Kürzlich haben wir einen Blick auf die in einer Ruby on Rails-App erlaubten Browser geworfen, heute geht es gewissermaßen um das andere Ende: Nicht, wer sich mit der App verbinden darf, sondern womit sich die App verbinden darf, oder besser gesagt, woher die App zusätzliche Inhalte wie Bilder, JavaScript, CSS, Fonts, Web Workers usw. laden darf und woher nicht. Es geht um die Content Security Policy oder CSP.

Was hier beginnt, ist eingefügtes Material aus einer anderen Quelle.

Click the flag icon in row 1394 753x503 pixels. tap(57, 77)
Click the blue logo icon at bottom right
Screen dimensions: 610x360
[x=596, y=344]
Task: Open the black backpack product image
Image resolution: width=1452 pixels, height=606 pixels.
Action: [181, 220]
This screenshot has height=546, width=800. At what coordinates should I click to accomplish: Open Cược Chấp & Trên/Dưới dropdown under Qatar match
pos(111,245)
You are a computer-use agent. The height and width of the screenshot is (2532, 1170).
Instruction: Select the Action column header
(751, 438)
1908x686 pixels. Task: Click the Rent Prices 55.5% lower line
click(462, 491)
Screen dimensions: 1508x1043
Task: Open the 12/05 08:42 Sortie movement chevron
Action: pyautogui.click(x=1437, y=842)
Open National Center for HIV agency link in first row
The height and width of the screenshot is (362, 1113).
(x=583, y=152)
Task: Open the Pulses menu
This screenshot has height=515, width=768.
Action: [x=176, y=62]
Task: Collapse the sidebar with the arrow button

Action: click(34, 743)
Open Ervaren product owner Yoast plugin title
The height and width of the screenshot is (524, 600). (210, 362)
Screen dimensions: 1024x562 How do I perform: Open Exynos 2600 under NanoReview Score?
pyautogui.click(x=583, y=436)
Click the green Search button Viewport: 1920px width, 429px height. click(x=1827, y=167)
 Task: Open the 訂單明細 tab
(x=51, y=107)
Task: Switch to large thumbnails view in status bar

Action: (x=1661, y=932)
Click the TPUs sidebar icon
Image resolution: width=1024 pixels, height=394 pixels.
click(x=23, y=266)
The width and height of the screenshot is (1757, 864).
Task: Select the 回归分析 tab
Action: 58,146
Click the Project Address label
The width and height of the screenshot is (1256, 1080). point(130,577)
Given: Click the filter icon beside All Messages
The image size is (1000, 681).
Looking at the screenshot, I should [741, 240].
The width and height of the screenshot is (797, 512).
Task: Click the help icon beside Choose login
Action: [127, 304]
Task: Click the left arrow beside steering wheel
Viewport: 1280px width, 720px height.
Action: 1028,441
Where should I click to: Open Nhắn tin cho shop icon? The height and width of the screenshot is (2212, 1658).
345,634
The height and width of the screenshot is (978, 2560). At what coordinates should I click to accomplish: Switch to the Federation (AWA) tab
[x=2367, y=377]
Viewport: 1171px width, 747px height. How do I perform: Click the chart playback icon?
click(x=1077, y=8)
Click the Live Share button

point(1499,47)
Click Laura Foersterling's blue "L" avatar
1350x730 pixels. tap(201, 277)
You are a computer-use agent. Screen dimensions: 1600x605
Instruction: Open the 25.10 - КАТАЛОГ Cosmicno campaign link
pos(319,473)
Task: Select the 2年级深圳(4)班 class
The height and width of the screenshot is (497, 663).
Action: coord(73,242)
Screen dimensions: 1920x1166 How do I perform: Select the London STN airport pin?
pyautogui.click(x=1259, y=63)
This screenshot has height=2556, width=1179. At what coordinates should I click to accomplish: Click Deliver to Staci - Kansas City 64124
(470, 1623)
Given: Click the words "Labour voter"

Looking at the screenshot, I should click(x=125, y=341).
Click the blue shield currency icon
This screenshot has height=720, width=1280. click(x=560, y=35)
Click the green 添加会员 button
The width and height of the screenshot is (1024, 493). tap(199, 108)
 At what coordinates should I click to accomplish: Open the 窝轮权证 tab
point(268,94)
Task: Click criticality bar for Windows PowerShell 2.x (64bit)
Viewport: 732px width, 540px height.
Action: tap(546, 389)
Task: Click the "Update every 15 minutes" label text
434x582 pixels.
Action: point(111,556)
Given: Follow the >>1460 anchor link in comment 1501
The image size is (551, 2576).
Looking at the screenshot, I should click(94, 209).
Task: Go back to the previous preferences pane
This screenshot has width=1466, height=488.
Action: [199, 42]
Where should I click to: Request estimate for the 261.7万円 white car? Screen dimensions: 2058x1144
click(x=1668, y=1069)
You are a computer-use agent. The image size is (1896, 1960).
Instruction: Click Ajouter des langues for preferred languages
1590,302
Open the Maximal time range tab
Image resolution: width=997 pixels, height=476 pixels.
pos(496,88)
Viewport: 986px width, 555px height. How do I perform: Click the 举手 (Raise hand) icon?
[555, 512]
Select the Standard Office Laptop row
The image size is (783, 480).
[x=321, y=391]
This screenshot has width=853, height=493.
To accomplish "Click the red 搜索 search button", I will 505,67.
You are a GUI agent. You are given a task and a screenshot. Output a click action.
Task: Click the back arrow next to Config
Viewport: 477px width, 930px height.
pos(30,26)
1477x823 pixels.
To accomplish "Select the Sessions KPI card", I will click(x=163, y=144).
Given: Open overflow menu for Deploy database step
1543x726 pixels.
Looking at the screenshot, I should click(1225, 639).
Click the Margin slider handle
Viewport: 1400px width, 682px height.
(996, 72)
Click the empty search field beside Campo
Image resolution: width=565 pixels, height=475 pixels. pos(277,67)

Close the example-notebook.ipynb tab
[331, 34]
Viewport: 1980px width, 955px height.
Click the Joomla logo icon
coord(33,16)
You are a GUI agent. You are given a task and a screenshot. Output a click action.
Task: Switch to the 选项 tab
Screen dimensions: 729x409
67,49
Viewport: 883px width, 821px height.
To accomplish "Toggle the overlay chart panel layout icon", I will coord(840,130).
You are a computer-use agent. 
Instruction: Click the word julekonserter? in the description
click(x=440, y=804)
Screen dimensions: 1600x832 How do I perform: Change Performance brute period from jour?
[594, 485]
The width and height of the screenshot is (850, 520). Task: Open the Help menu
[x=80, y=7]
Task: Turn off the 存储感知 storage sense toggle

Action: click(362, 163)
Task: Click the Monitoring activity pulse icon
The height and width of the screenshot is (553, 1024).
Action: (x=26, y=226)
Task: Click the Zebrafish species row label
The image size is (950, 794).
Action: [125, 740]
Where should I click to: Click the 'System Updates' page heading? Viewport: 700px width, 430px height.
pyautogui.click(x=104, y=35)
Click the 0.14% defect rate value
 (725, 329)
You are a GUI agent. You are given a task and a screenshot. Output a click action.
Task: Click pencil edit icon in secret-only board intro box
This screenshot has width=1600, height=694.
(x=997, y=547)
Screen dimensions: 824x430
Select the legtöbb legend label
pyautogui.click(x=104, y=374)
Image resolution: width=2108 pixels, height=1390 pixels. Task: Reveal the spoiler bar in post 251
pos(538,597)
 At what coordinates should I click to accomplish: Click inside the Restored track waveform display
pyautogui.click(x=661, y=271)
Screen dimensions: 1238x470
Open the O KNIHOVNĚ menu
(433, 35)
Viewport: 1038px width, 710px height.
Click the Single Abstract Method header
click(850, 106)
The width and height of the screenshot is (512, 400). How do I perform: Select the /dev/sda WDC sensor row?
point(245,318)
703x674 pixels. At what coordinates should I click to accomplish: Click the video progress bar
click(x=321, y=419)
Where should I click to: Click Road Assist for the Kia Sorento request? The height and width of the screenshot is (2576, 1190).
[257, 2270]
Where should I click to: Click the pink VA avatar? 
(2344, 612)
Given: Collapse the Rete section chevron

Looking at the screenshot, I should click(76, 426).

Die CSP ist ein HTTP-Header, dessen Wert verschiedene Direktiven enthält. Diese Direktiven legen (unter anderem) fest, woher eben zusätzliche Inhalte geladen werden dürfen:

Content-Security-Policy: default-src 'self'; img-src 'self' cdn.example.com;

Mit dieser Richtlinie darf die Website generell nur von der eigenen Domain laden (default-src 'self'), Bilder speziell dürfen von der Domain selbst oder von cdn.example.com geladen werden (`img-src ‘self’ cdn.example.com’). Das ist nur eine sehr einfache CSP, in der Praxis wird die Richtlinie meist deutlich komplizierter werden.

In einer Ruby on Rails-App kann man die CSP recht komfortabel festlegen, nämlich über die Einstellungen (config.content_security_policy). Neu erzeugte Apps (außer es handelt sich um reine APIs) bringen automatisch die Datei config/initializers/content_security_policy.rb. Darin findet man, zunächst auskommentiert, ein Beispiel. Die Ruby on Rails Guides zeigen ein repräsentatives Beispiel:

Rails.application.config.content_security_policy do |policy|
  policy.default_src :self, :https
  policy.font_src    :self, :https, :data
  policy.img_src     :self, :https, :data
  policy.object_src  :none
  policy.script_src  :self, :https
  policy.style_src   :self, :https
  # Specify URI for violation reports
  policy.report_uri "/csp-violation-report-endpoint"
end

Das ist schon deutlicher übersichtlicher als die Policy in einem langen String zu verwalten.

Wer neben der CSP noch weitere Security Header wie etwa HSTS, X-Frame-Options oder das (nicht unproblematische) X-XSS-Protection kontrollieren will, kann übrigens auf das Gem secure_headers zurückgreifen.